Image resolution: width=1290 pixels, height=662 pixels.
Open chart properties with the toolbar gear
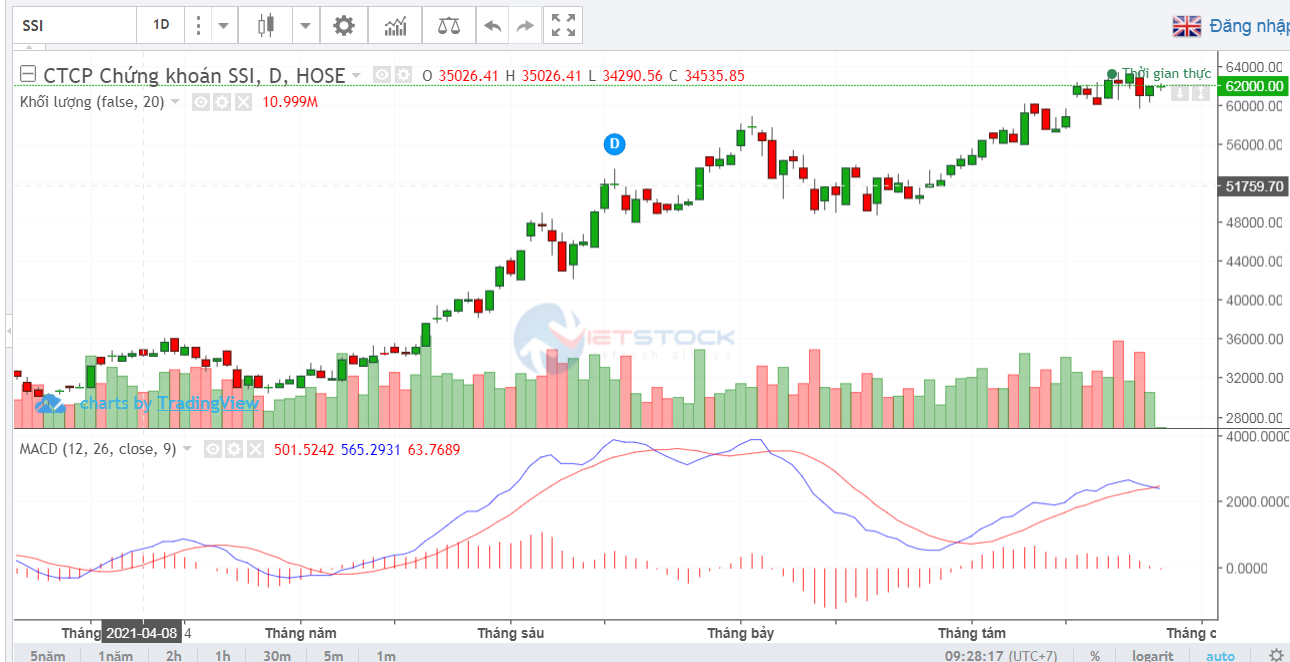(343, 25)
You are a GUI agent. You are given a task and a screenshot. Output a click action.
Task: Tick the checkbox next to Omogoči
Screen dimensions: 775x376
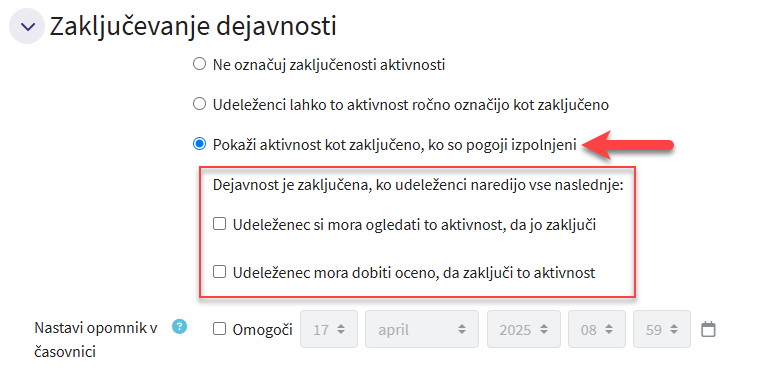[x=219, y=329]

» **Work order**: Write out every line of the entries above exactly, and omit their pictures.

» **Expected answer**:
Image resolution: width=1290 pixels, height=662 pixels.
Open chart properties with the toolbar gear
(343, 25)
You are a GUI agent. You are given a task and a screenshot. Output a click action.
Task: Tick the checkbox next to Omogoči
Screen dimensions: 775x376
[x=219, y=329]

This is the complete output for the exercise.